:: What you need to do ::
Reproduce the entries verbatim, from the start of the entries through the line containing "click(x=176, y=143)", including that line.

(Word and element location entries)
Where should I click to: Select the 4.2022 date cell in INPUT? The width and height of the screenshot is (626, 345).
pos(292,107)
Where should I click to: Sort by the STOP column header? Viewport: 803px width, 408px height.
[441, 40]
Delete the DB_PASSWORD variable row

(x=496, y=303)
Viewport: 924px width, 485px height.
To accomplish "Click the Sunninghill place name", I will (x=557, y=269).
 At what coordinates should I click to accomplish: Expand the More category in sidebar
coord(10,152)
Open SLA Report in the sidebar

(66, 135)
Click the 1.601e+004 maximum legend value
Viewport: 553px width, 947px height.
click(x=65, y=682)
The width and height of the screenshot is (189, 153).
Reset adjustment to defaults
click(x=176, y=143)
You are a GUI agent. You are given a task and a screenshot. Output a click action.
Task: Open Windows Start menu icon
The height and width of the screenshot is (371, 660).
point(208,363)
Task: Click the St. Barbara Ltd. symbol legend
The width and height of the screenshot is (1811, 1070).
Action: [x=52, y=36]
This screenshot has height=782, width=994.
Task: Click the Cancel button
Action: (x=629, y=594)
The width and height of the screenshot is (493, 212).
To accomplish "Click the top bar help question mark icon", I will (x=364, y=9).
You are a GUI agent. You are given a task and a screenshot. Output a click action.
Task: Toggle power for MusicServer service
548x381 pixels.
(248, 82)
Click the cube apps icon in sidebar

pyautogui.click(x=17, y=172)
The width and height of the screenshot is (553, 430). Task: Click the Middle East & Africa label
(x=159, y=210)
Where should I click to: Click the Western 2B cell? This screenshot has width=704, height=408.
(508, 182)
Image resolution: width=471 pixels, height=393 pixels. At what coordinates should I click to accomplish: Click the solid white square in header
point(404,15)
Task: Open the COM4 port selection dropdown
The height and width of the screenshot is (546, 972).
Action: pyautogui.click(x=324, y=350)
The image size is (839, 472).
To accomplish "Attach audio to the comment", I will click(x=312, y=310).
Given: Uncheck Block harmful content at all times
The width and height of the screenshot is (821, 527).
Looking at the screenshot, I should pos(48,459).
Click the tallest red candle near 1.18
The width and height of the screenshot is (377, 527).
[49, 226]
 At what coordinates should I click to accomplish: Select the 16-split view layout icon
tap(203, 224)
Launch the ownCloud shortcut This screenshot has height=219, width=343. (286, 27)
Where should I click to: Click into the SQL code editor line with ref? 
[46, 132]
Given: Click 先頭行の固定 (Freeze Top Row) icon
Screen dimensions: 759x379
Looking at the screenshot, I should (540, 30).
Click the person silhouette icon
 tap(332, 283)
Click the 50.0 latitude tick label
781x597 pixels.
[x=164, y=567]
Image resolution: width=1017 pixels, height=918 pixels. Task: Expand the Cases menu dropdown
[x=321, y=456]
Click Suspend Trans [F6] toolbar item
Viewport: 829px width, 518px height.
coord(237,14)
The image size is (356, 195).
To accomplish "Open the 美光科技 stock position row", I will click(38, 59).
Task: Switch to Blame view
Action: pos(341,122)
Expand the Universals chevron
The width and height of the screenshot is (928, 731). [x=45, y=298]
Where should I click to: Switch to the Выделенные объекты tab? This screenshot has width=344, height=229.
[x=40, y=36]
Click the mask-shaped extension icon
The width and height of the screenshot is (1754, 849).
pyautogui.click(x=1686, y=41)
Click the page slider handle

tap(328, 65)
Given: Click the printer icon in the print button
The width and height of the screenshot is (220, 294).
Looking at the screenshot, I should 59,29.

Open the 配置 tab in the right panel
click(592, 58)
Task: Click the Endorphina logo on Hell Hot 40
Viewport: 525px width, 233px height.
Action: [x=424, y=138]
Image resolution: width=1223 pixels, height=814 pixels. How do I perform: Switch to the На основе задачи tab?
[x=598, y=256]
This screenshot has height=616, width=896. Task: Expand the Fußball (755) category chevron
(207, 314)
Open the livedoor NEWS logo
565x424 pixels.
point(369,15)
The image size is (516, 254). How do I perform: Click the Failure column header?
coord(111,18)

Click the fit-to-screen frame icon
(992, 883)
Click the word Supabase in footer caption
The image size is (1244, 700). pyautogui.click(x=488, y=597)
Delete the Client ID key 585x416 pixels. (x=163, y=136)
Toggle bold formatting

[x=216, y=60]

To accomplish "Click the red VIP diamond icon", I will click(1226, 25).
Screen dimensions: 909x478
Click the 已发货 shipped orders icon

:: Response below ::
Where should I click to: Select the 4.2022 date cell in INPUT? The width and height of the screenshot is (626, 345).
pos(292,107)
Where should I click to: Sort by the STOP column header? Viewport: 803px width, 408px height.
[441, 40]
Delete the DB_PASSWORD variable row

(x=496, y=303)
Viewport: 924px width, 485px height.
To accomplish "Click the Sunninghill place name", I will (x=557, y=269).
 At what coordinates should I click to accomplish: Expand the More category in sidebar
coord(10,152)
Open SLA Report in the sidebar

(66, 135)
Click the 1.601e+004 maximum legend value
Viewport: 553px width, 947px height.
click(x=65, y=682)
The width and height of the screenshot is (189, 153).
Reset adjustment to defaults
click(x=176, y=143)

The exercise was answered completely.